Despite now having more than double the assets on their exchange versus a year ago, Coinbase's latest add, the listing of a dollar pegged cryptocurrency, inches the firm towards their 'Open Financial System' goals, akin to a suite of banking products. Having already secured multiple licenses through mergers and acquisitions, Coinbase seems to be orchestrating a second-layer banking infrastructure with on-chain channels. And the firm's alumni having started some of the most prominent financial products in the space could potentially play a pivotal role in what looks to resemble a parallel banking network.

When Circle announced the launch of the dollar pegged cryptocurrency USD Coin (USDC) late last month, it was readers of this publication who saw an immediate competitive threat to Coinbase's very own 'Open Financial System' (Diar, 1 October).


As it turns out, the two rivals have been in 'cahoots' and last week Coinbase announced their co-founding status of Centre, the consortium and protocol that the Dollar pegged cryptocurrency, USDC is founded upon.

And while the addition of a pegged cryptocurrency was a fairly anticipated move, especially considering upwards of $250Mn in investments that have poured into backing stablecoin-type projects, including many coming from Coinbase investors, what is telling is the very partnership with a rival exchange, as well as the bypassing of their own institutional investor goals (Diar, 25 July).

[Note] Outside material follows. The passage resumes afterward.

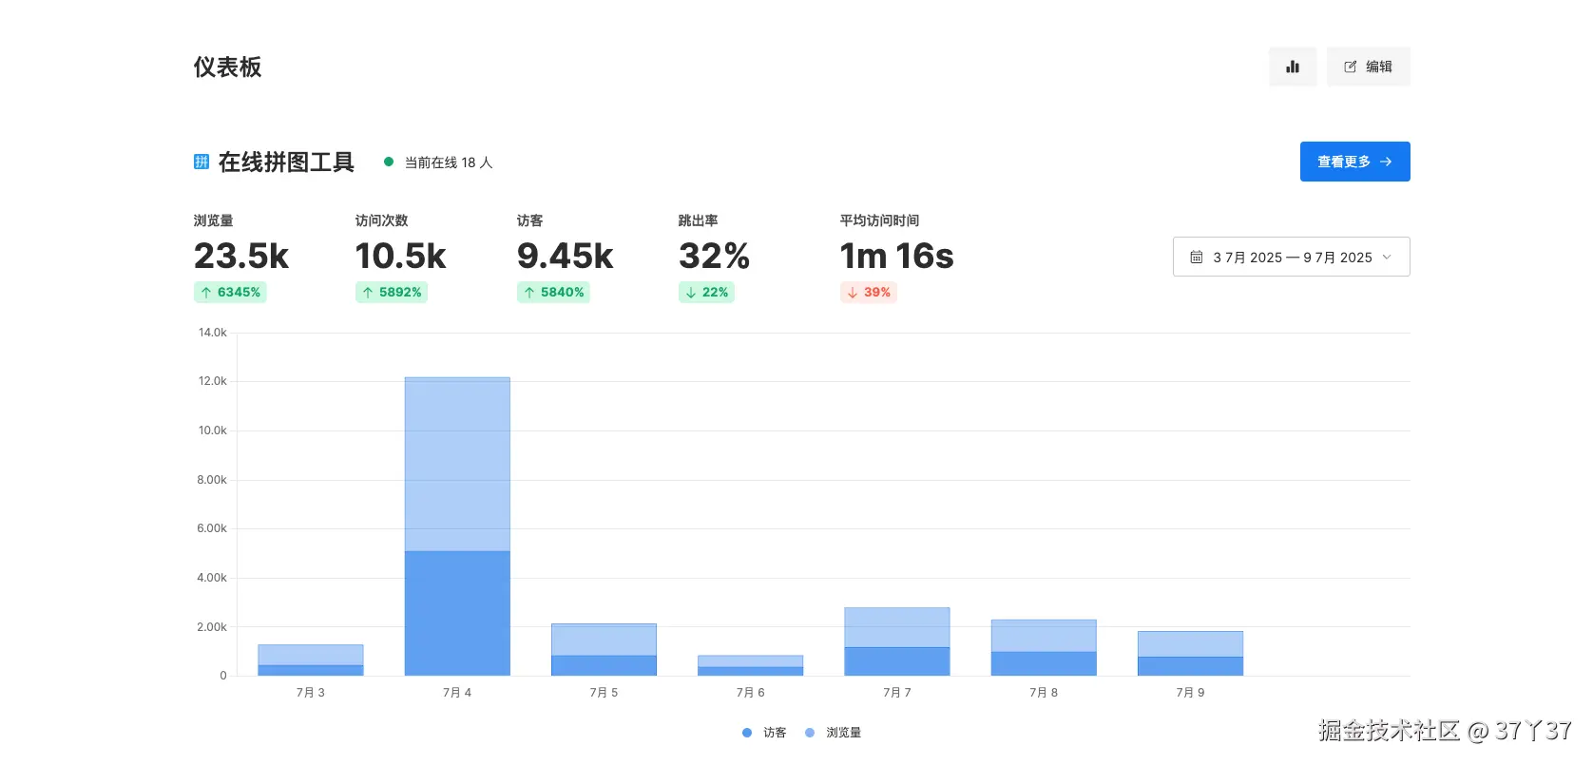Click the arrow icon in 查看更多
The width and height of the screenshot is (1593, 765).
(1386, 162)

“Our definition of critical mass [for institutional traders] is approximately the daily trading volume of ten large publicly traded companies, or $5B in daily trading volume” wrote co-founder Brian Armstrong in regards to the company’s strategy a little over a year ago. But Coinbase trading volumes have plummeted, and institutional goals faltered (Diar, 15 October).


Considering Coinbase could have easily launched their own branded dollar-pegged cryptocurrency, their partnership with Circle highlights the modus operandi of the exchange –create a network effect and onboard as many users as possible within the ecosystem.

And with USDC, the exchange will be looking into developing payment channels in order to become a useful method of payment, not just a token used by traders alone, as other dollar-pegged cryptocurrencies and stablecoins. Onboarding merchants will be a challenge though, not only for Coinbase, but the entire cryptocurrency space with no real regulatory and tax framework in place.


The stablecoin addition does signify an important step in terms of Coinbase holding onto fiat reserves. Should USDC gain traction and adoption, the move highlights the possible customer deposits that the exchange would be sitting on. It would make sense, then, that Coinbase does indeed seek a federal bank charter in order to secure more payment and institutional facilities, an intention seen earlier this year (Diar, 28 May).

USDC has come under fire by cryptocurrency adopters when it was seen that Centre will be able to freeze funds and blacklist addresses.

Still, for a regulatory conscientious exchange such as Coinbase, ensuring Know-Your-Client (KYC) and Anti-Money-Laundering (AML) compliance was not likely a discussion up for debate. It’s evident that Coinbase will be trying to tie-in digital identity into their platform. It was only in August when Coinbase acquired Distributed Systems in their effort to spearhead the validating and verification of identity on the blockchain. It’s highly likely, that this, much like USDC, will be part of an interoperable solution established by the members of the Decentralized Identity Foundation.


Coinbase’s moves and acquisitions highlight the keen intent of playing good with regulators, and more importantly, their requests, far removed from core tenant traits and capabilities that Bitcoin enthusiast have grown to love and preach.

The exchange's mission statement, however, neither mentions Bitcoin, nor cryptocurrency. For that matter, the word 'Decentralized" is also not in the company’s scope.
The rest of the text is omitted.